Droit à l'avortement inscrit dans la Constitution

Dernier vote le 31 janvier 2023

Résumé

Ce texte constitutionnel vise à protéger le droit à l'interruption volontaire de grossesse (IVG) et à la contraception en l'inscrivant dans la Constitution française. L'Assemblée nationale a adopté cette proposition en première lecture, ce qui signifie que les députés ont approuvé son principe. Le Sénat a également adopté un amendement reformulant l'article unique sans en modifier le contenu, renforçant ainsi la protection juridique de l'IVG. Si ce texte est définitivement adopté, ces droits seraient protégés au plus haut niveau des lois, ce qui rendrait plus difficile leur suppression ou restriction par une simple loi ordinaire.

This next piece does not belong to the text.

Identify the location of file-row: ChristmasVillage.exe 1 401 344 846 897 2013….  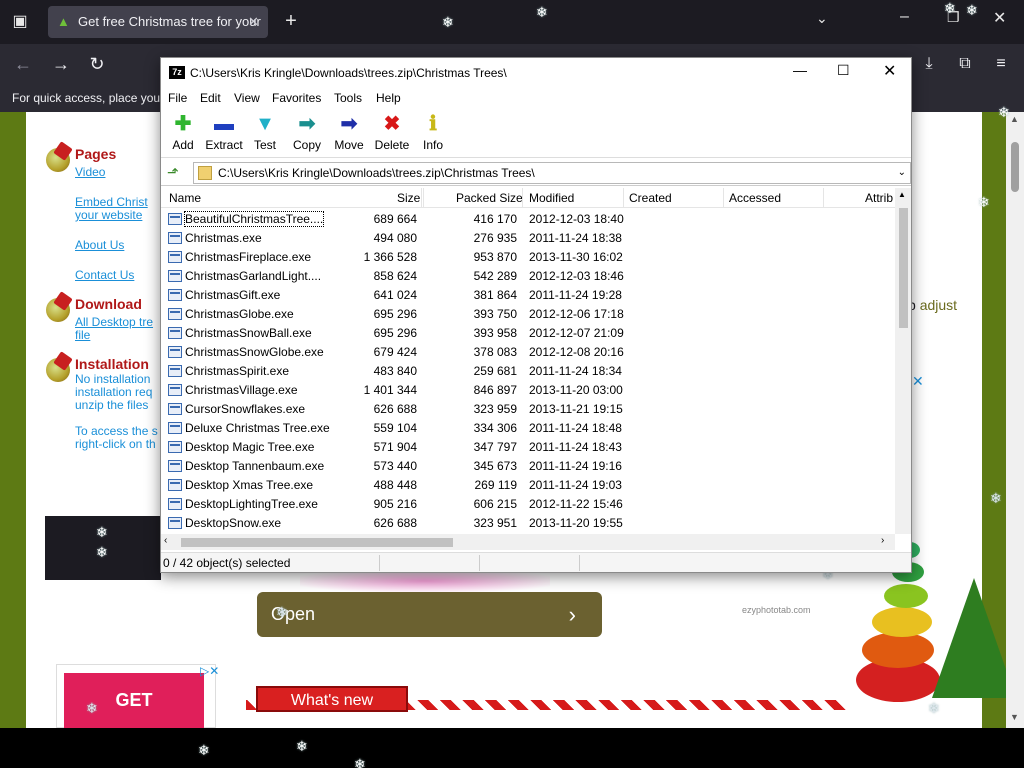
(528, 390).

Cette mesure vise à garantir un accès sécurisé à ces droits fondamentaux pour les citoyennes.

Enjeux

Ce sujet soulève des enjeux majeurs pour les droits des femmes et la stabilité juridique de l'accès à l'IVG. Les groupes de gauche comme LFI-NFP, ECOLO-NUPES, GDR et SOC-A ont tous voté à l'unanimité pour le texte, montrant une adhésion totale à cette protection constitutionnelle. Les groupes du centre (RE, EPR, DEM, HOR, LIOT) ont également voté très favorablement, avec des abstentions marginales. Le RN [extrême droite] s'est montré plutôt favorable, avec 37 voix pour, mais aussi 23 contre et 13 abstentions, révélant des divisions internes. La Droite Républicaine [droite] a adopté une position nuancée, avec 9 voix pour, 6 contre et 2 abstentions, indiquant des divergences au sein du groupe. Les Républicains [droite], traditionnellement opposés à l'IVG, ont majoritairement voté pour le texte (4 pour, 1 contre), marquant une évolution notable de leur position. Cette inscription constitutionnelle est importante car elle protégerait ces droits contre d'éventuels reculs législatifs futurs, mais elle reste un sujet de débat politique, notamment au sein des groupes de droite et d'extrême droite.